Element lookup records:
------------------------------
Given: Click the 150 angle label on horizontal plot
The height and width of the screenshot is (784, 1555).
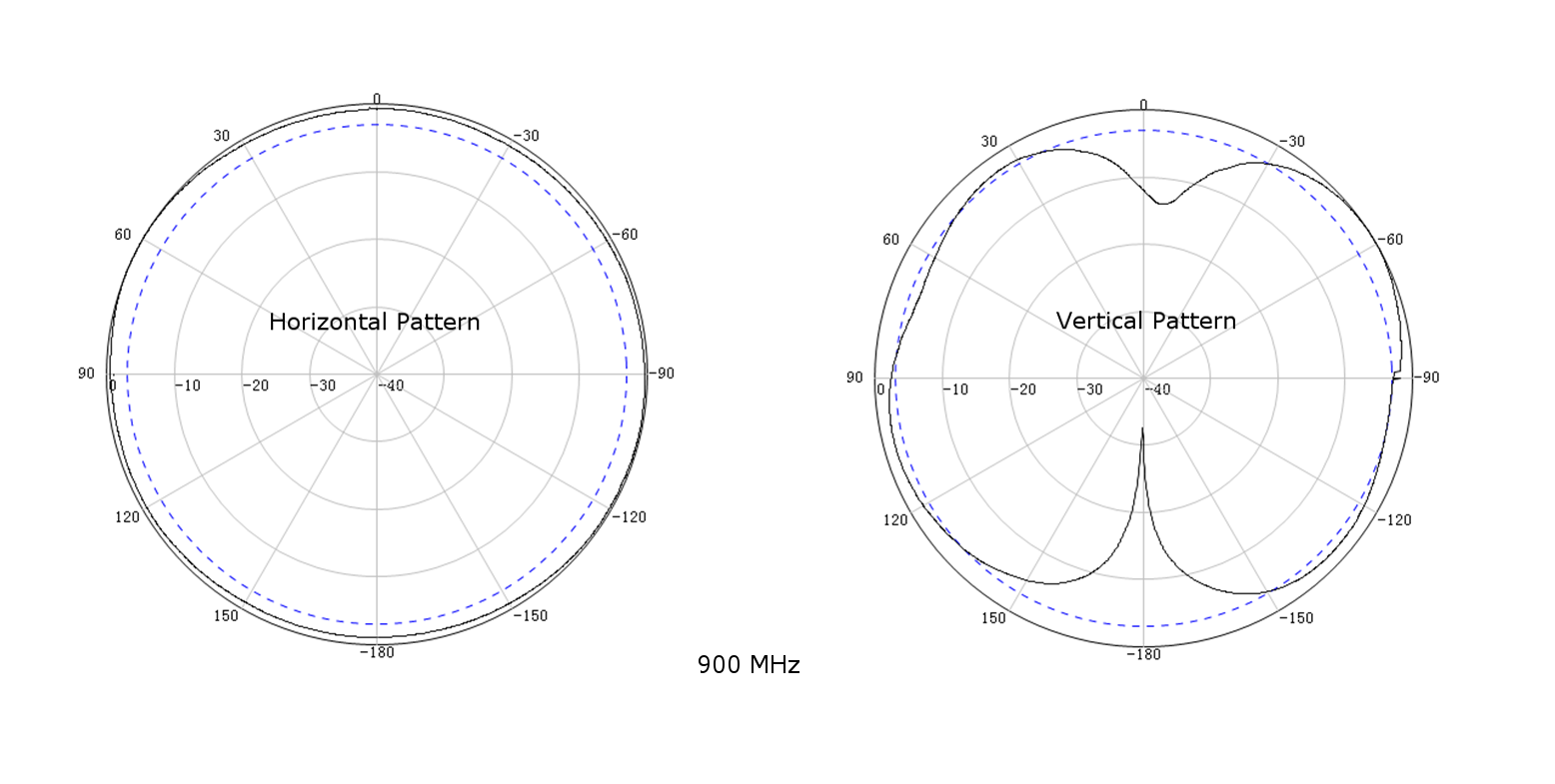Looking at the screenshot, I should pyautogui.click(x=226, y=615).
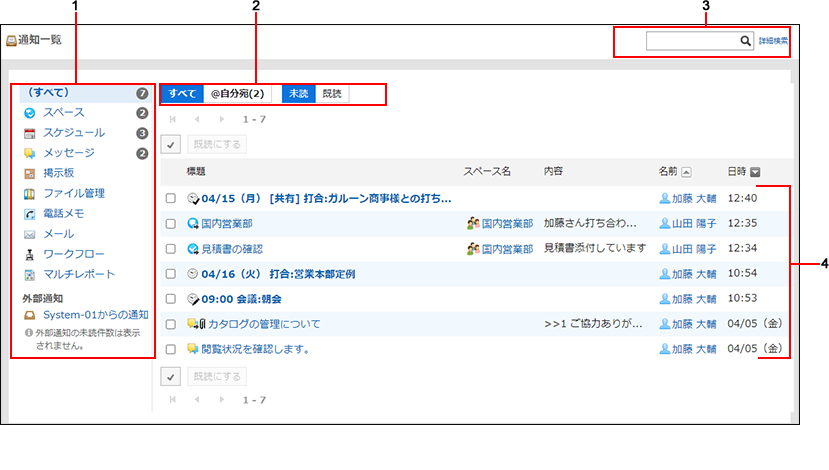Click the search magnifier icon

pos(745,41)
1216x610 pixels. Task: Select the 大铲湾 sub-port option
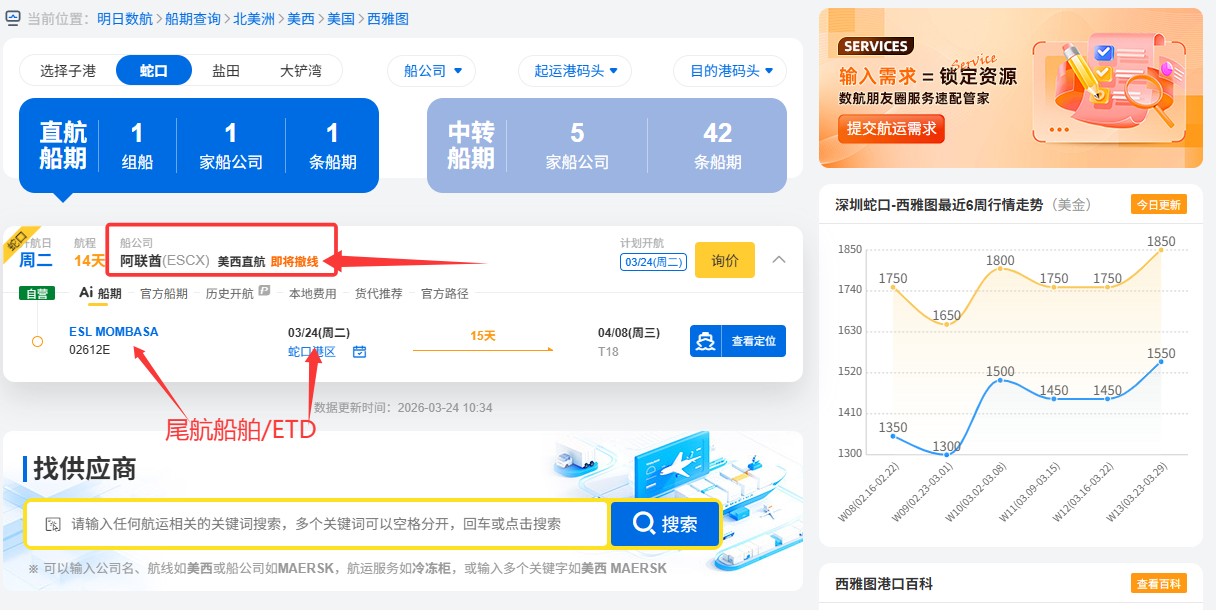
------------------------------
| Your task |
Convert all of the records above into a numbered list, one line per item, with blank lines dropped and the pictures omitted.

| Exercise answer |
1. Given: Click the 150 angle label on horizontal plot
2. The height and width of the screenshot is (784, 1555).
3. Looking at the screenshot, I should pyautogui.click(x=226, y=615).
4. Click the search magnifier icon
5. pos(745,41)
6. 1216x610 pixels. Task: Select the 大铲湾 sub-port option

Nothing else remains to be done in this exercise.